(WHAT TO WORK ON): Reproduce the entries beneath exactly, without their images.

------------------------

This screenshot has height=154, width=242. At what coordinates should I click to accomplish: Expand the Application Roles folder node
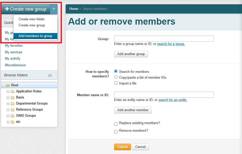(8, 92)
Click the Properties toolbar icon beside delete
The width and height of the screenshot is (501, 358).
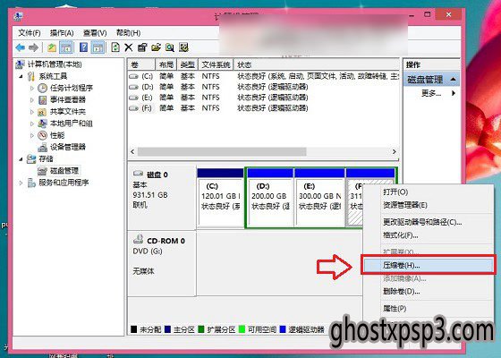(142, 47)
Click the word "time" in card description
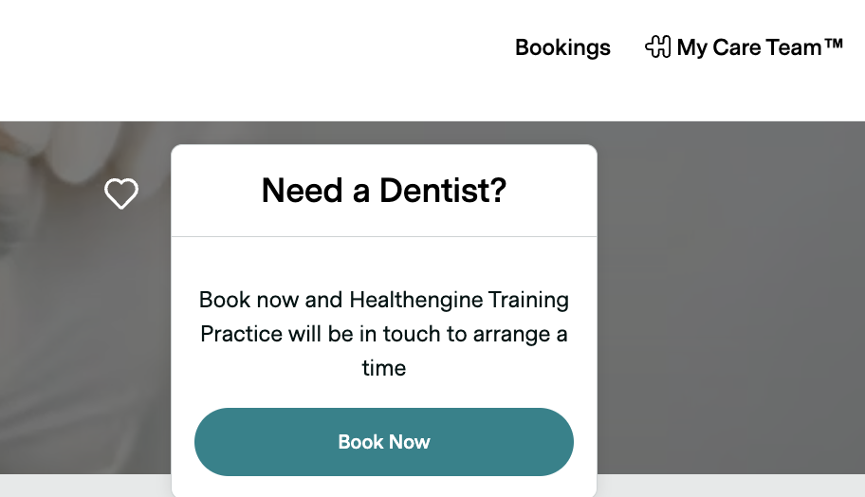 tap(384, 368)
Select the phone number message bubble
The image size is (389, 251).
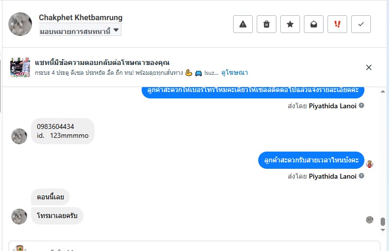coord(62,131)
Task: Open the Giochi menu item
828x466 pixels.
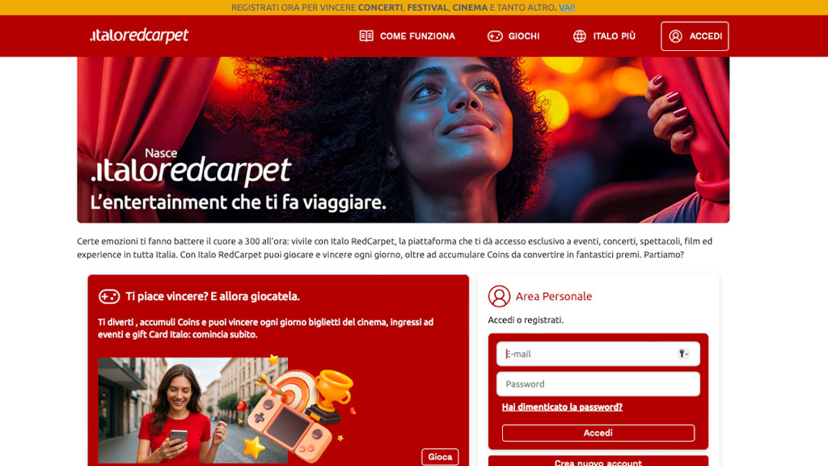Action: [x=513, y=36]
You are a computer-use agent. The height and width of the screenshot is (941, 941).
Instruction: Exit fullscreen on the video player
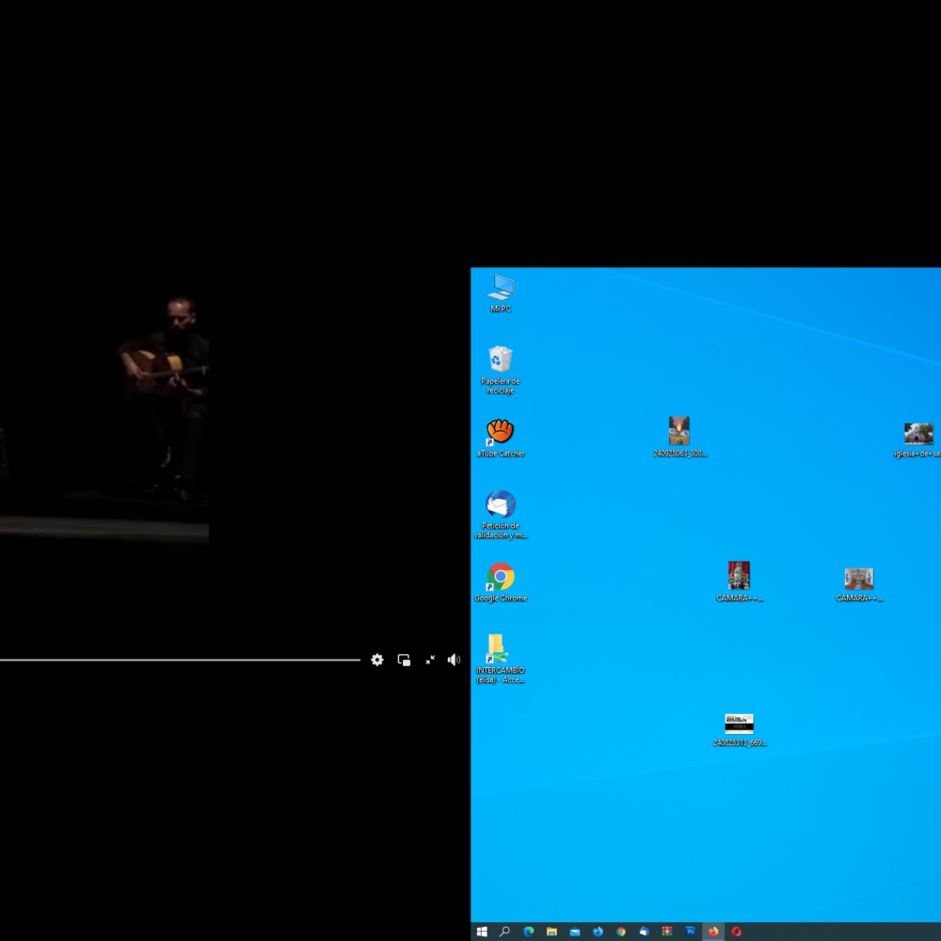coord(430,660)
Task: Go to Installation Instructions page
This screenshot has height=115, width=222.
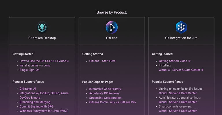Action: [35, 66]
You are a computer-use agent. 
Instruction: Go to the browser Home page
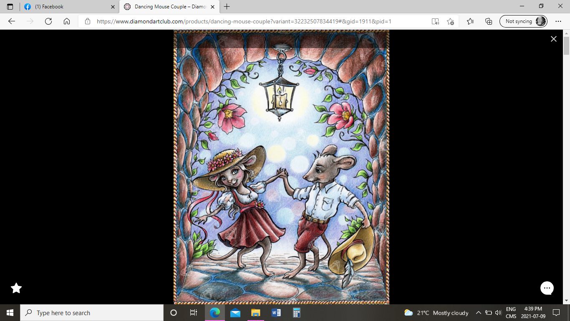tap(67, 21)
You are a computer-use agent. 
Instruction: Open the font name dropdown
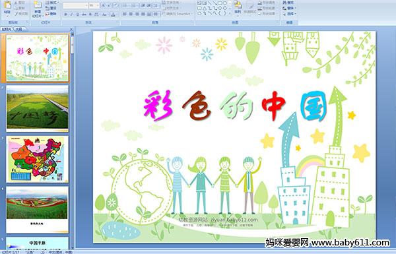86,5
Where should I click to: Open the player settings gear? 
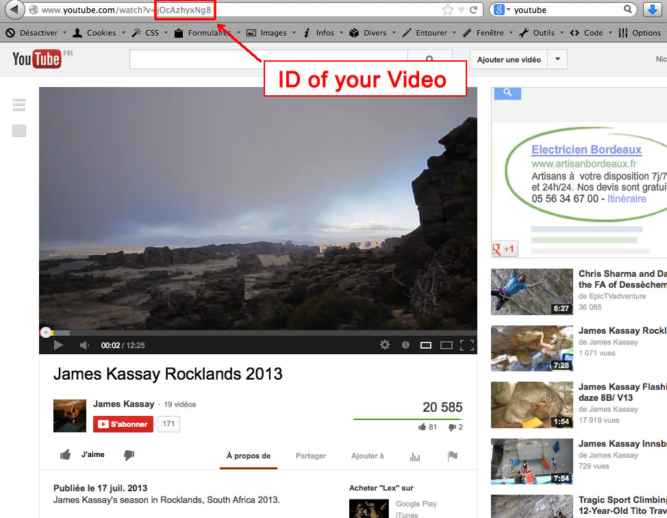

------------------------

(RESULT OF THIS EXERCISE):
This screenshot has height=154, width=242. At what coordinates should I click to accomplish: Expand the Application Roles folder node
(8, 92)
Click the Properties toolbar icon beside delete
The width and height of the screenshot is (501, 358).
(142, 47)
Click the word "time" in card description
 tap(384, 368)
Select the phone number message bubble
The image size is (389, 251).
coord(62,131)
Task: Open the Giochi menu item
828x466 pixels.
Action: [x=513, y=36]
You are a computer-use agent. The height and width of the screenshot is (941, 941).
Instruction: Exit fullscreen on the video player
coord(430,660)
Task: Go to Installation Instructions page
This screenshot has height=115, width=222.
Action: [35, 66]
You are a computer-use agent. 
Instruction: Go to the browser Home page
tap(67, 21)
You are a computer-use agent. 
Instruction: Open the font name dropdown
86,5
Where should I click to: Open the player settings gear? 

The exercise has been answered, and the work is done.